The personal information of 80 million current and former customers of Anthem Healthcare, the second largest health insurer in the US, were exposed in what the CEO called a “sophisticated external cyber attack” on Wednesday. The number of victims may make this the largest data breach involving a US health insurer.
The amount of information obtained dwarfs a previous attack Chinese hackers made on Community Health Systems. In August 2014, the FBI warned the healthcare industry it was being targeted after the Community Health attack.
“This attack is another reminder of the persistent threats we face, and the need for Congress to take aggressive action to remove legal barriers for sharing cyber threat information,” US Rep. Michael McCaul, a Republican from Texas and chairman of the Committee on Homeland Security, said in a statement late Wednesday.
Anthem has been working with the FBI since discovering the breach. It also retained cybersecurity firm FireEye to evaluate Anthem’s cybersecurity processes and systems after the attack. FireEye was recently involved in discovering an insider trading scheme and was brought in to investigate after the hack at JP Morgan.

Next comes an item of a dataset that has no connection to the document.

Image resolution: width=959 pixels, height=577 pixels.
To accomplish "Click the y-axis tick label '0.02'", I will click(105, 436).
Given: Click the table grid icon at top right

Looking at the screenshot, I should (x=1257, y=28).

There is no evidence that credit card or medical information was taken but the hackers gained access to names, medical IDs, social security numbers, employment data including income and email addresses. The information they do have access to is plenty to create some problems. According to a Google study released in November, hackers use email address and financial information to narrow down lucrative targets then use that information to gain access to bank and investment accounts.
“Anthem detected the breach itself, which puts it in the minority among companies subject to such attacks, and ‘organizations don’t typically provide notification this early on,’” said David Damato, managing director at FireEye Inc., owner of cybersecurity unit Mandiant to the Wall Street Journal.

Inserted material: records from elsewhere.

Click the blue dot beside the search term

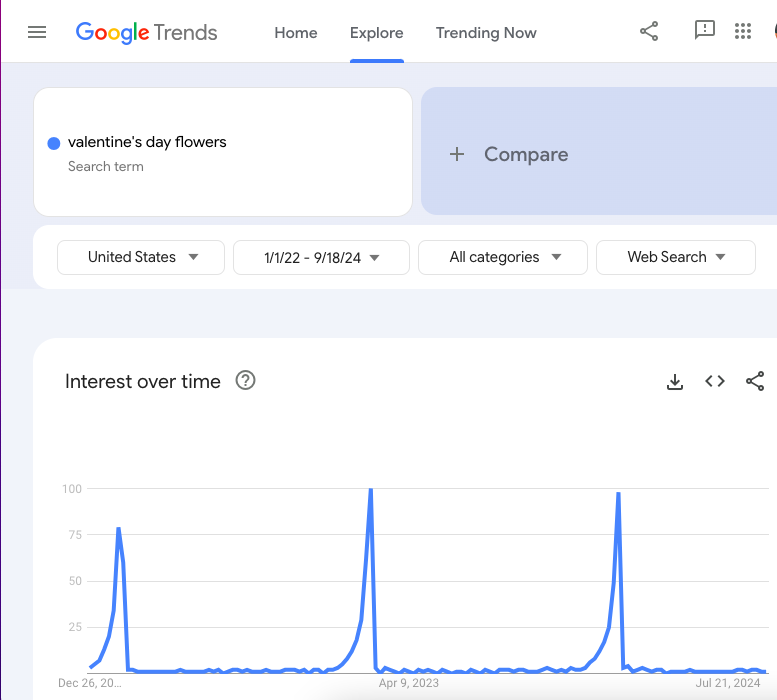[x=54, y=143]
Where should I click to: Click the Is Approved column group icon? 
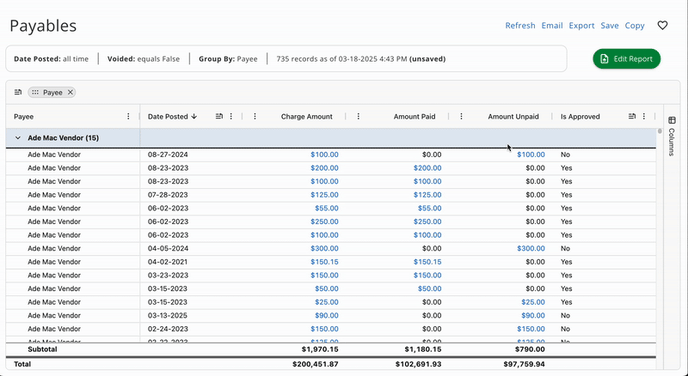pyautogui.click(x=632, y=116)
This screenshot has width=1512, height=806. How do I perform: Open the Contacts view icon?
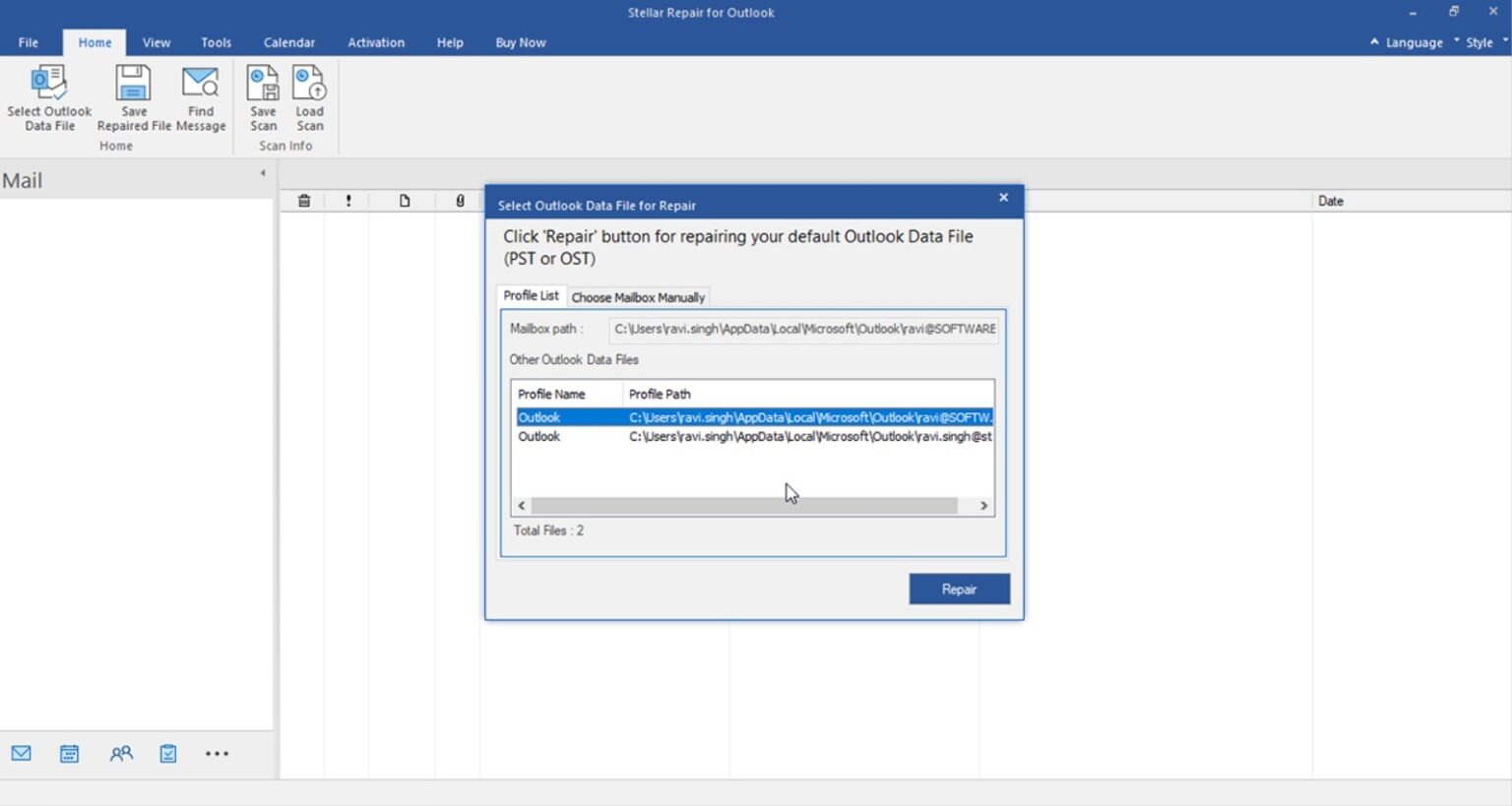point(121,753)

Anthem is offering free credit and identity theft protection services to those whose information was stolen. It also set up a dedicated website, www.anthemfacts.com and telephone number customers can call with questions related to the security breach. Anthem CEO Joe Swedish apologized and said that his personal information was part of the breach as well.
This attack ranks as one of the largest of recent attacks. JP Morgan exposed 76 million customers, Home Depot 56 million, and Target 40 million customers. Unfortunately, it has been a big year for cyberattacks. Kmart, Dairy Queen, Xbox, Sony and ICANN have all been the target of hacks designed to obtain sensitive data.